==== EXCERPTED PASSAGE ====

Your Heart Was Falling Fast

September 22, 2010

I often think about where people are going when they drive by.

When cars pass me on the road, either when I’m walking or driving as well, I think bout where they’re going, who they’re going to see when they get there and where they’re coming from. It’s an interesting thing, a sad thing, to wonder what adventure lies ahead for that person.

People travel great distances to see the people they love or to do something they’ve never done before. I always fear I’m too scared to have an adventure of my own. See, what people don’t know about me is I am afraid of the world. I feel like a child sometimes, sitting there and wondering why the world the way it is. Why is there so much hate? Why is there so much pain? Sometimes I wonder if that’s what’s keeping me here.

I like to fantasize about where I’d go, or what I would do. It reminds me of all the things I don’t have. It reminds me of the things I’m too scared to leave behind.

==== GIVEN MATERIAL ====

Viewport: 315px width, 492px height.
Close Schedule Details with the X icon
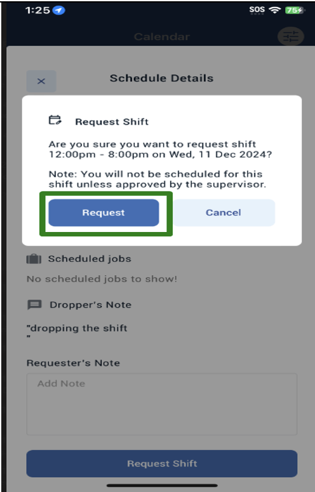(41, 81)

====

__ACTIONS TO TAKE__
- a) Answer these questions using the post.
(i) When cars pass, what three things does the writer wonder about the people in them?
(ii) What does the writer say people don't know about the writer?
(iii) What two things does fantasizing about where to go remind the writer of?
- b) Repeat the portion of the post that starts with "September 22, 2010" and goes on through "keeping me here.".

__EXPECTED RESPONSES__
- a)
(i) Where they're going, who they're going to see when they get there, and where they're coming from.
(ii) That the writer is afraid of the world.
(iii) All the things the writer doesn't have, and the things the writer is too scared to leave behind.

- b)
September 22, 2010

I often think about where people are going when they drive by.

When cars pass me on the road, either when I’m walking or driving as well, I think bout where they’re going, who they’re going to see when they get there and where they’re coming from. It’s an interesting thing, a sad thing, to wonder what adventure lies ahead for that person.

People travel great distances to see the people they love or to do something they’ve never done before. I always fear I’m too scared to have an adventure of my own. See, what people don’t know about me is I am afraid of the world. I feel like a child sometimes, sitting there and wondering why the world the way it is. Why is there so much hate? Why is there so much pain? Sometimes I wonder if that’s what’s keeping me here.